Erst höre ich ein Maunzen, bevor die Verbindung auch visuell steht. Petra schaut über die Kamera hinweg und lacht, entschuldigt sich für eine Sekunde und es kruschelt. Miau. Petra ist zurück, es muss eine Katze sein, die im Off rumpelt, wahrscheinlich gegen die Tür. Dann lässt sich Peachlyfe gut gelaunt in ihren Stuhl fallen und begrüßt mich. Wir facetimen an diesem Tag von Leipzig nach Kopenhagen (und vice versa), überwinden knapp 600 km Strecke mit einem Klick.
Vor ein paar wenigen Monaten haben wir uns in Berlin gesehen, "in echt"; damals legte Petra zur Bottom Toppixx im RSO auf, eine mittlerweile fast schon klassische Sonntagseventreihe in Berlin, die gut kuratierte Tage und anschließende Nächte verspricht. Das Versprechen wurde an jenem Sonntag eingelöst, von allen Acts – aber besonders im Kopf blieb mir Peachlyfe, die durch ihre ruhige, unprätentiöse Gestalt auf der Bühne und ihr erzählerisches Peaktime-Set auffiel.
Von Jazz zu Techno
Als Künstler:in beschäftigt sich Petra vornehmlich audio-, seltener auch textbasiert mit der Übersetzung von Emotionen in Musik. Einiges zirkuliere um die Themen Identität und Gender, denn "obviously", wie Petra sagt, hinterfrage sie diese Konzepte, das "Cistem" und Binarität. Das Projekt Peachlyfe sei genau daraus entstanden, aus einem Impuls des Hinterfragens heraus, da Petra ihre Gefühle und ihren Körper erforschen und verstehen wollte. Den Prozess verarbeitete sie in ihrer Musik, in ihren Texten und mit ihrer Kunst, sagt sie.
Sich selbst mit Musik zu entschlüsseln, war naheliegend.
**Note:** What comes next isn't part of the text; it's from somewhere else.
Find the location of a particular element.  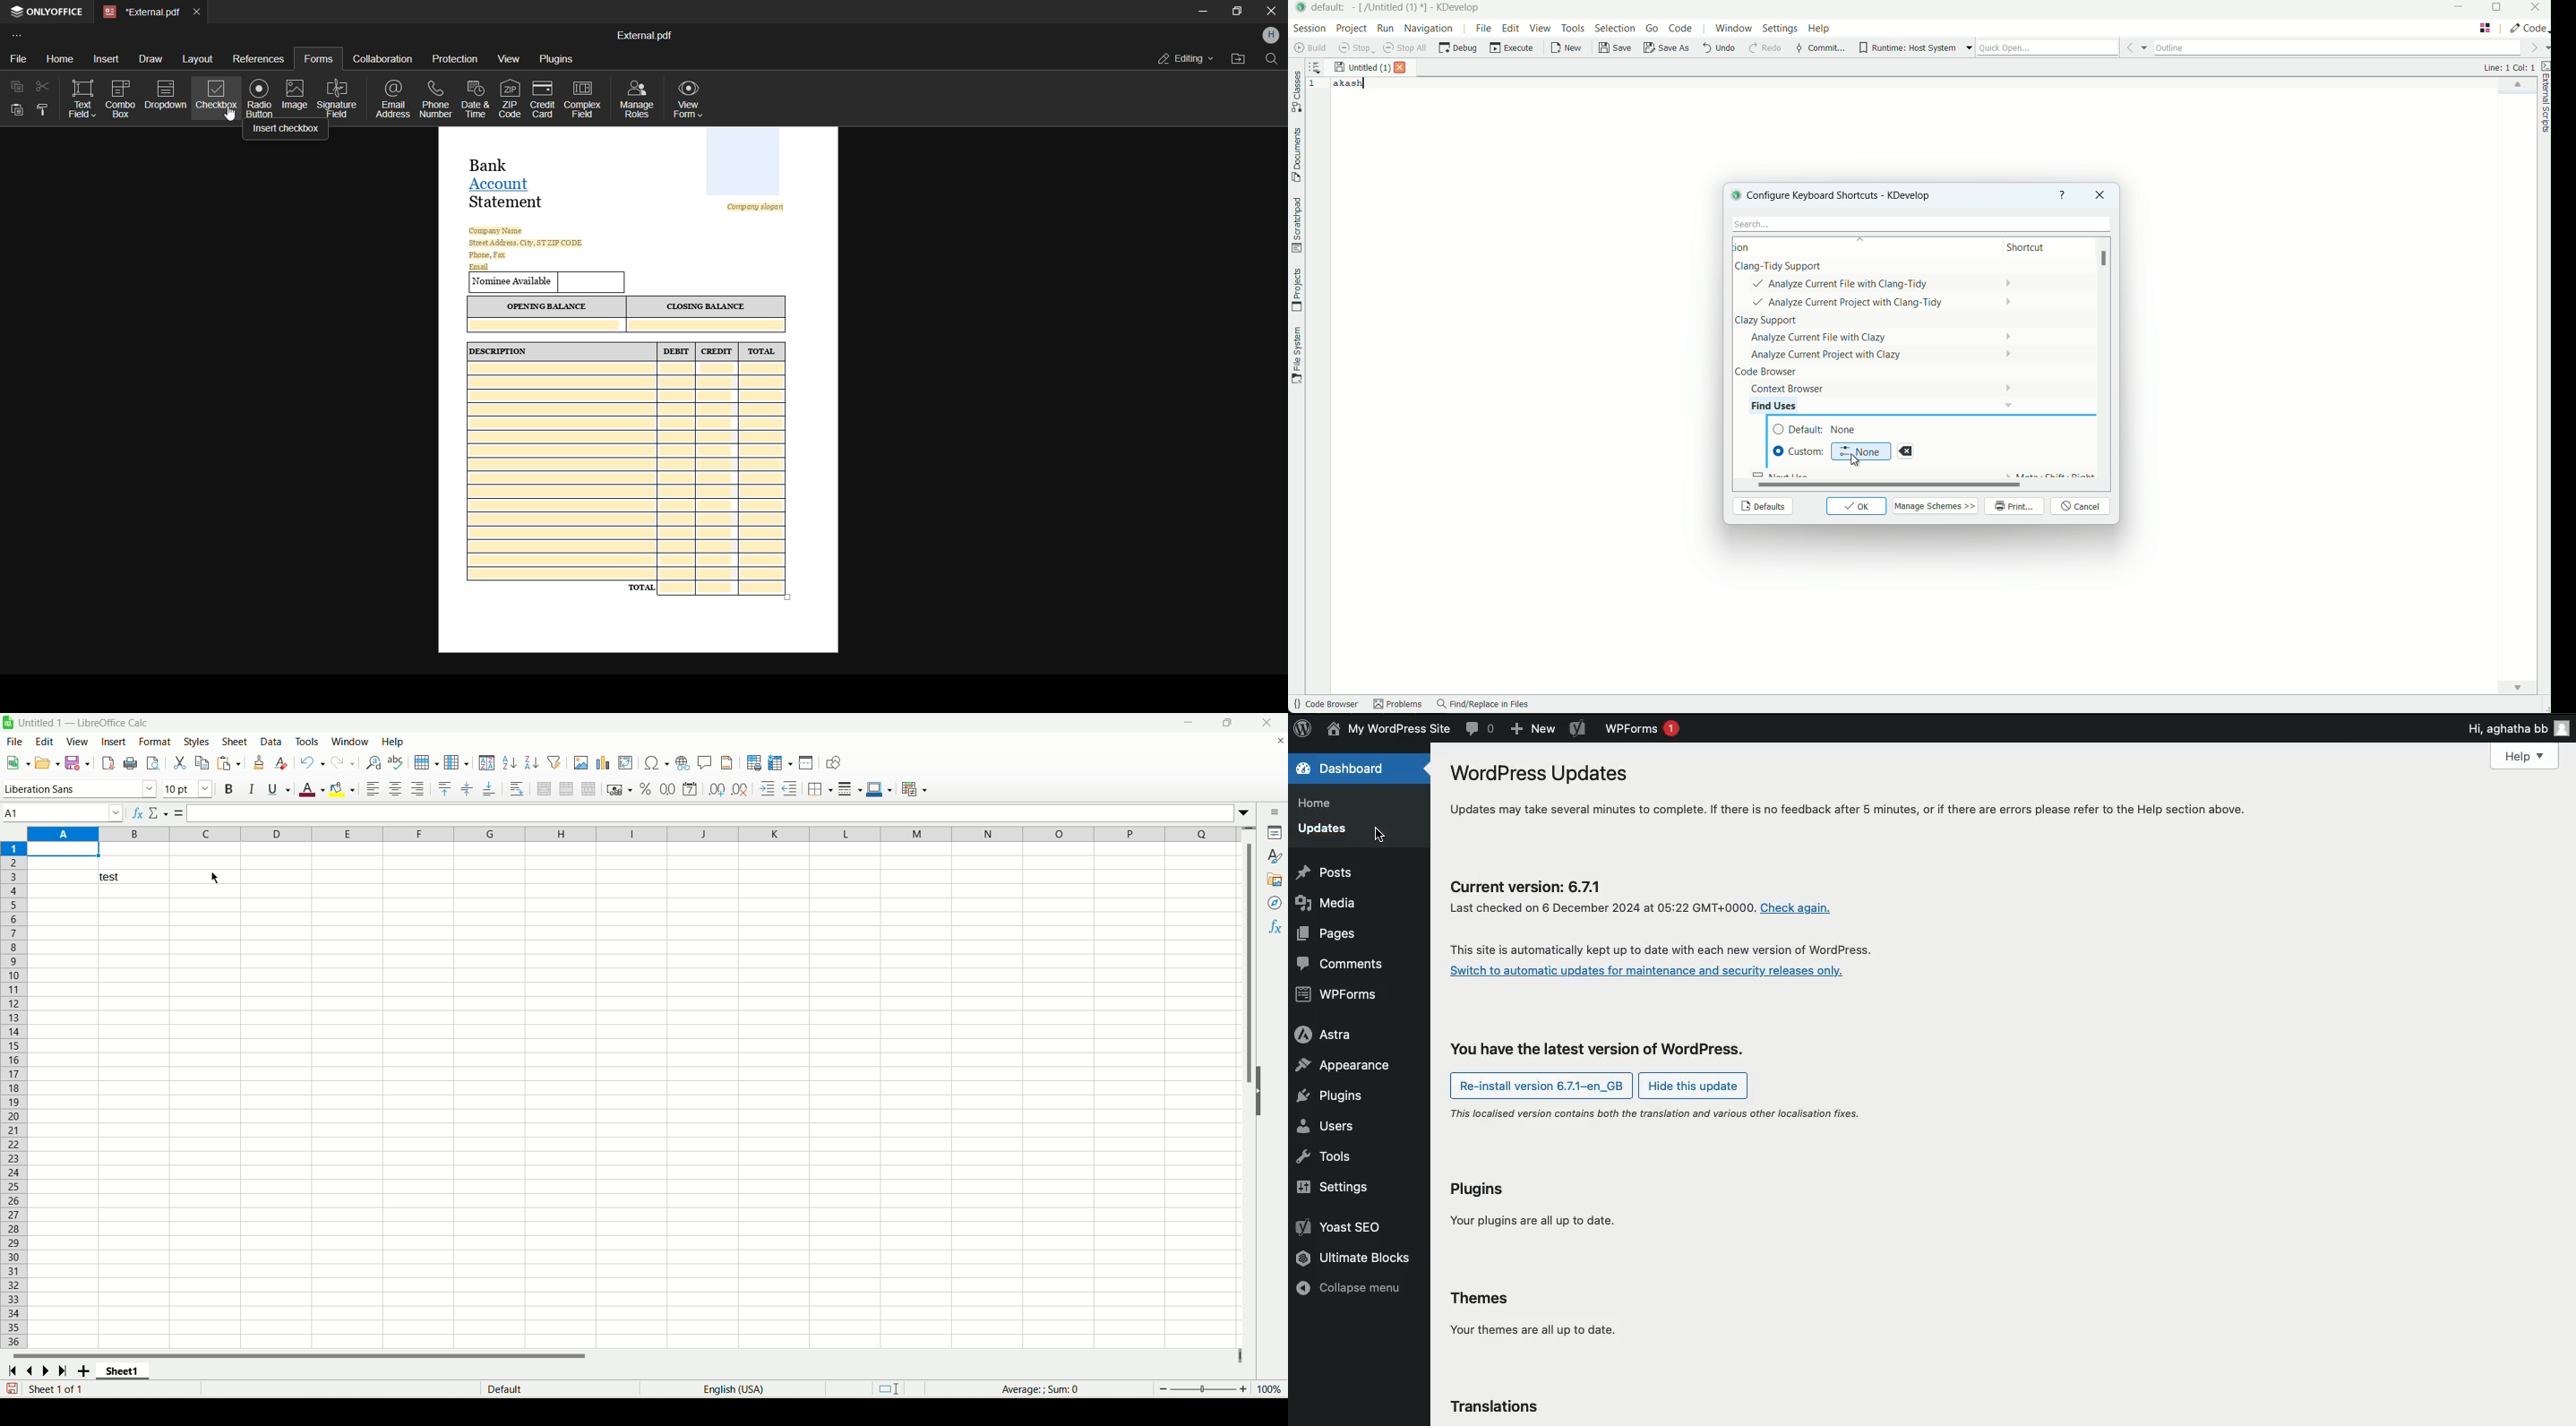

 is located at coordinates (1601, 907).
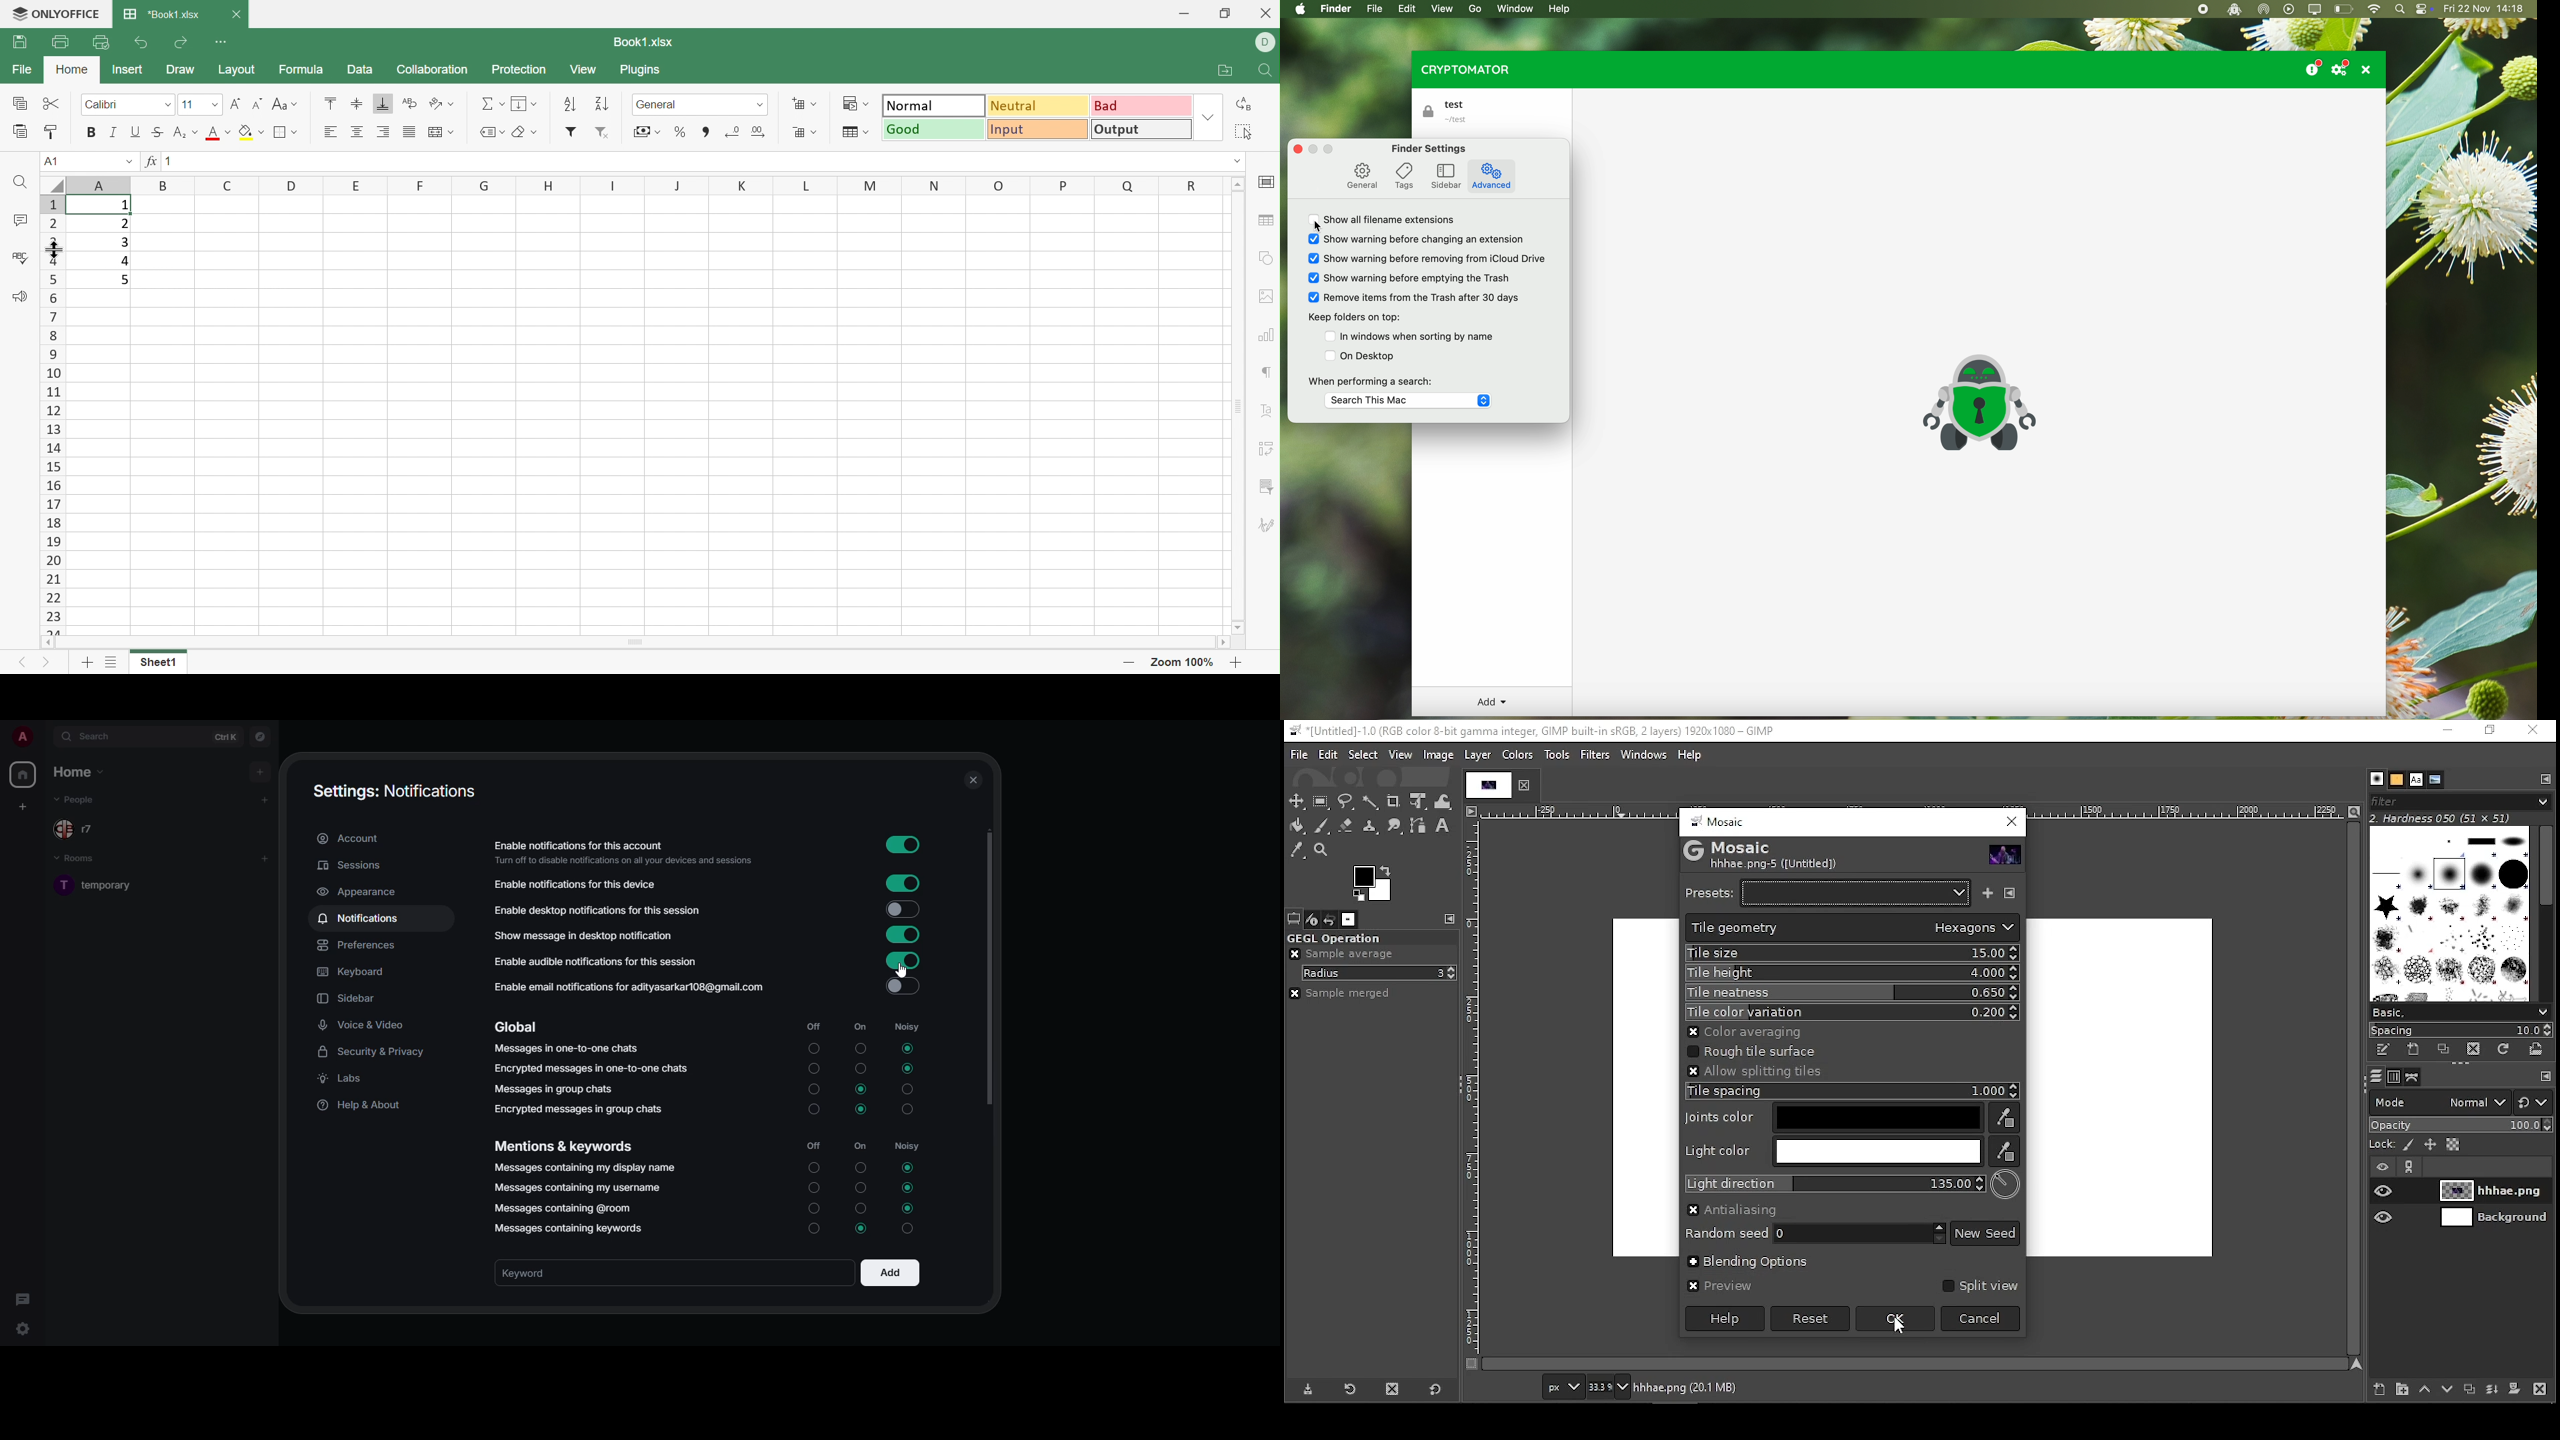  What do you see at coordinates (2011, 893) in the screenshot?
I see `manage presets` at bounding box center [2011, 893].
Petra war lange Berufsmusiker:in und spielte am Bass und am Piano Jazz, Improvisationsmusik, Rock und Pop in vielen Gruppen, manchmal in bis zu zehn verschiedenen Projekten parallel. "Ich spielte fast jeden Tag auf anderen Bühnen und fuhr durch die ganze Stadt, ständig gehetzt und gestresst, immer im Wechsel von Proben zu Auftritten. Viel Geld habe ich damit auch nicht verdient, das kam dazu. Das war nicht nachhaltig, das habe ich mit der Zeit gemerkt", erzählt Petra.
Zwischen Berlin und Kopenhagen
Dann kam der Cut im Jahr 2016 – Schluss mit Bandprojekten in Kopenhagen, Zelte abbrechen und ab nach Berlin. Dort kam Techno in Petras Leben, eher ungeplant: "Ich fing an, elektronische Musik zu entdecken. Ich hatte anfangs gar nicht vor, Techno zu spielen oder zu produzieren. Aber ich musste etwas Neues machen, in eine Stadt ziehen, in der mich zu dieser Zeit nicht viele kannten. Dort wollte ich mit Sound experimentieren und landete bei Techno." Berlin sollte für knapp vier Jahre das neue Zuhause von Petra werden. Gerade ist sie wieder nach Kopenhagen gezogen – "aber ich weiß nicht, wie lange ich hierbleiben werde", sagt sie. Derzeit genießt sie aber das Zurücksein, ihr Studio und das Gestalten der Szene in der eigenen, überschaubaren Stadt.
Die Szene in Kopenhagen beschreibt Peachlyfe als vielfältig, liebenswert; gerade habe ein neuer Club namens Den Anden Side aufgemacht. Das ist bemerkenswert, denn die Kopenhagener Szene struggelt genau wie viele Städte in Deutschland mit dem gebotenen Freiraum für kulturpolitische Orte. Petra ist Teil des Kollektivs und der Agentur Fast Forward Productions und Endurance. Gerade die Partys mit den Residents DJ Nah Care, Ezy und Nene H. von Endurance sind gefragt: "Es ist einerseits schwer, Veranstaltungen ohne kommerzielle Partnerschaften zu machen, da die Venues auf Sponsoren und Marken angewiesen sind. Gleichzeitig kommen mehr und mehr Leute zu Technopartys, um zu feiern und zu tanzen. Mit Endurance schaffen wir es aber bisher, einen guten, schönen Raum zu kreieren und regelmäßig Partys zu veranstalten."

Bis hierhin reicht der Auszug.